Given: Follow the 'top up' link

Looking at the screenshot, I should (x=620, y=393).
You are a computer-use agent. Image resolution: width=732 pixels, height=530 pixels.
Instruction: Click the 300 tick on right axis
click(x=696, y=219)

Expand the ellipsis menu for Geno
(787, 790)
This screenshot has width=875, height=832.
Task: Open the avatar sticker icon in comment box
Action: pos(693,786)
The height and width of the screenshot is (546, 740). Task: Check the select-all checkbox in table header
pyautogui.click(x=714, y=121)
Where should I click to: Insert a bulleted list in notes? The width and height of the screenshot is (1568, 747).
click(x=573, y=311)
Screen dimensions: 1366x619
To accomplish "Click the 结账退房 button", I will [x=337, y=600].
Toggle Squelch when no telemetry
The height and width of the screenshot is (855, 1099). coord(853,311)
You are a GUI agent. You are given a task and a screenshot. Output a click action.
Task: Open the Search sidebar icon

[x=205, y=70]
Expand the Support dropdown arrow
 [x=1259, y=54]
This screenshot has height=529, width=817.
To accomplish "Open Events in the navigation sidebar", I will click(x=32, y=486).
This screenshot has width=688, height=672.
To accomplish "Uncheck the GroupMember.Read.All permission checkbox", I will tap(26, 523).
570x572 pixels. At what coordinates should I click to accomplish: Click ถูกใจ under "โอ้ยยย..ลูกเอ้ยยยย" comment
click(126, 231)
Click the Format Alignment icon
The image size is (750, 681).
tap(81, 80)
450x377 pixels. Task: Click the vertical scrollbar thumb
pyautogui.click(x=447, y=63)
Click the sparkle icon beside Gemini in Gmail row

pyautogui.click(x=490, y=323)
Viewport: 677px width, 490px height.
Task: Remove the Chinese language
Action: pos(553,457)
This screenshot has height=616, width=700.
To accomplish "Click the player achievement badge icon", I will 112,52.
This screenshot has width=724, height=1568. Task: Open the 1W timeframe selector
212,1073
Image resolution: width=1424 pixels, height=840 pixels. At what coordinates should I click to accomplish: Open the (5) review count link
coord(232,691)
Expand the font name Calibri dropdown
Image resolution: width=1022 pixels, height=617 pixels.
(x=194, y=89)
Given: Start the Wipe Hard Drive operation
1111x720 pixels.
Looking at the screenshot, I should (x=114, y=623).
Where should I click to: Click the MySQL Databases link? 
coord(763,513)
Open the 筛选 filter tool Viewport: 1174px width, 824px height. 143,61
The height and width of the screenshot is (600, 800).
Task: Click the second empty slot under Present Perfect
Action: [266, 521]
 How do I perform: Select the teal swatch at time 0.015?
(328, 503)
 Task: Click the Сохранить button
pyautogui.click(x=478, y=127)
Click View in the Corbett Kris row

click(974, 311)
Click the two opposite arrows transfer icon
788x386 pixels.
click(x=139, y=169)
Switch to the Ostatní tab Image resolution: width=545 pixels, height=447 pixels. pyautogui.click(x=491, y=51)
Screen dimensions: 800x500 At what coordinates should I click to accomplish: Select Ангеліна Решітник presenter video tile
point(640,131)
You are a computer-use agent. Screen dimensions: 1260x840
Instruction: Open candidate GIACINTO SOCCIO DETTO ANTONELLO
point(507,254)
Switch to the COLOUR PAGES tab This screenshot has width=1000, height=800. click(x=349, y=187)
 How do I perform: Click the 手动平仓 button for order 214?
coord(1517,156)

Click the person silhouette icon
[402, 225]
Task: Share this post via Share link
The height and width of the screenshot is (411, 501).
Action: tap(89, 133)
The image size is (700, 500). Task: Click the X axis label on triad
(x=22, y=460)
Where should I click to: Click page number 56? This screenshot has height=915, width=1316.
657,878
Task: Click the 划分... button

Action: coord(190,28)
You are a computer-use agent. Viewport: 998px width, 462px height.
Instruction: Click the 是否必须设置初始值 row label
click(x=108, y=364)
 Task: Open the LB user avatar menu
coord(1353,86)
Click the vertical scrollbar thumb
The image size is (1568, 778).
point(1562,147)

■ ■ ■ ■

Stated problem >>
Convert every line above into a Markdown table with the columns "Row" and "Text". Number the rows in order, and leave out blank lines.

Worked answer >>
| Row | Text |
|---|---|
| 1 | Given: Follow the 'top up' link |
| 2 | Looking at the screenshot, I should (x=620, y=393). |
| 3 | You are a computer-use agent. Image resolution: width=732 pixels, height=530 pixels. |
| 4 | Instruction: Click the 300 tick on right axis |
| 5 | click(x=696, y=219) |
| 6 | Expand the ellipsis menu for Geno |
| 7 | (787, 790) |
| 8 | This screenshot has width=875, height=832. |
| 9 | Task: Open the avatar sticker icon in comment box |
| 10 | Action: pos(693,786) |
| 11 | The height and width of the screenshot is (546, 740). Task: Check the select-all checkbox in table header |
| 12 | pyautogui.click(x=714, y=121) |
| 13 | Where should I click to: Insert a bulleted list in notes? The width and height of the screenshot is (1568, 747). |
| 14 | click(x=573, y=311) |
| 15 | Screen dimensions: 1366x619 |
| 16 | To accomplish "Click the 结账退房 button", I will [x=337, y=600]. |
| 17 | Toggle Squelch when no telemetry |
| 18 | The height and width of the screenshot is (855, 1099). coord(853,311) |
| 19 | You are a GUI agent. You are given a task and a screenshot. Output a click action. |
| 20 | Task: Open the Search sidebar icon |
| 21 | [x=205, y=70] |
| 22 | Expand the Support dropdown arrow |
| 23 |  [x=1259, y=54] |
| 24 | This screenshot has height=529, width=817. |
| 25 | To accomplish "Open Events in the navigation sidebar", I will click(x=32, y=486). |
| 26 | This screenshot has width=688, height=672. |
| 27 | To accomplish "Uncheck the GroupMember.Read.All permission checkbox", I will tap(26, 523). |
| 28 | 570x572 pixels. At what coordinates should I click to accomplish: Click ถูกใจ under "โอ้ยยย..ลูกเอ้ยยยย" comment |
| 29 | click(126, 231) |
| 30 | Click the Format Alignment icon |
| 31 | The image size is (750, 681). |
| 32 | tap(81, 80) |
| 33 | 450x377 pixels. Task: Click the vertical scrollbar thumb |
| 34 | pyautogui.click(x=447, y=63) |
| 35 | Click the sparkle icon beside Gemini in Gmail row |
| 36 | pyautogui.click(x=490, y=323) |
| 37 | Viewport: 677px width, 490px height. |
| 38 | Task: Remove the Chinese language |
| 39 | Action: pos(553,457) |
| 40 | This screenshot has height=616, width=700. |
| 41 | To accomplish "Click the player achievement badge icon", I will 112,52. |
| 42 | This screenshot has width=724, height=1568. Task: Open the 1W timeframe selector |
| 43 | 212,1073 |
| 44 | Image resolution: width=1424 pixels, height=840 pixels. At what coordinates should I click to accomplish: Open the (5) review count link |
| 45 | coord(232,691) |
| 46 | Expand the font name Calibri dropdown |
| 47 | Image resolution: width=1022 pixels, height=617 pixels. |
| 48 | (x=194, y=89) |
| 49 | Given: Start the Wipe Hard Drive operation |
| 50 | 1111x720 pixels. |
| 51 | Looking at the screenshot, I should (x=114, y=623). |
| 52 | Where should I click to: Click the MySQL Databases link?  |
| 53 | coord(763,513) |
| 54 | Open the 筛选 filter tool Viewport: 1174px width, 824px height. 143,61 |
| 55 | The height and width of the screenshot is (600, 800). |
| 56 | Task: Click the second empty slot under Present Perfect |
| 57 | Action: [266, 521] |
| 58 |  How do I perform: Select the teal swatch at time 0.015? |
| 59 | (328, 503) |
| 60 |  Task: Click the Сохранить button |
| 61 | pyautogui.click(x=478, y=127) |
| 62 | Click View in the Corbett Kris row |
| 63 | click(974, 311) |
| 64 | Click the two opposite arrows transfer icon |
| 65 | 788x386 pixels. |
| 66 | click(x=139, y=169) |
| 67 | Switch to the Ostatní tab Image resolution: width=545 pixels, height=447 pixels. pyautogui.click(x=491, y=51) |
| 68 | Screen dimensions: 800x500 At what coordinates should I click to accomplish: Select Ангеліна Решітник presenter video tile |
| 69 | point(640,131) |
| 70 | You are a computer-use agent. Screen dimensions: 1260x840 |
| 71 | Instruction: Open candidate GIACINTO SOCCIO DETTO ANTONELLO |
| 72 | point(507,254) |
| 73 | Switch to the COLOUR PAGES tab This screenshot has width=1000, height=800. click(x=349, y=187) |
| 74 |  How do I perform: Click the 手动平仓 button for order 214? |
| 75 | coord(1517,156) |
| 76 | Click the person silhouette icon |
| 77 | [402, 225] |
| 78 | Task: Share this post via Share link |
| 79 | The height and width of the screenshot is (411, 501). |
| 80 | Action: tap(89, 133) |
| 81 | The image size is (700, 500). Task: Click the X axis label on triad |
| 82 | (x=22, y=460) |
| 83 | Where should I click to: Click page number 56? This screenshot has height=915, width=1316. |
| 84 | 657,878 |
| 85 | Task: Click the 划分... button |
| 86 | Action: coord(190,28) |
| 87 | You are a computer-use agent. Viewport: 998px width, 462px height. |
| 88 | Instruction: Click the 是否必须设置初始值 row label |
| 89 | click(x=108, y=364) |
| 90 |  Task: Open the LB user avatar menu |
| 91 | coord(1353,86) |
| 92 | Click the vertical scrollbar thumb |
| 93 | The image size is (1568, 778). |
| 94 | point(1562,147) |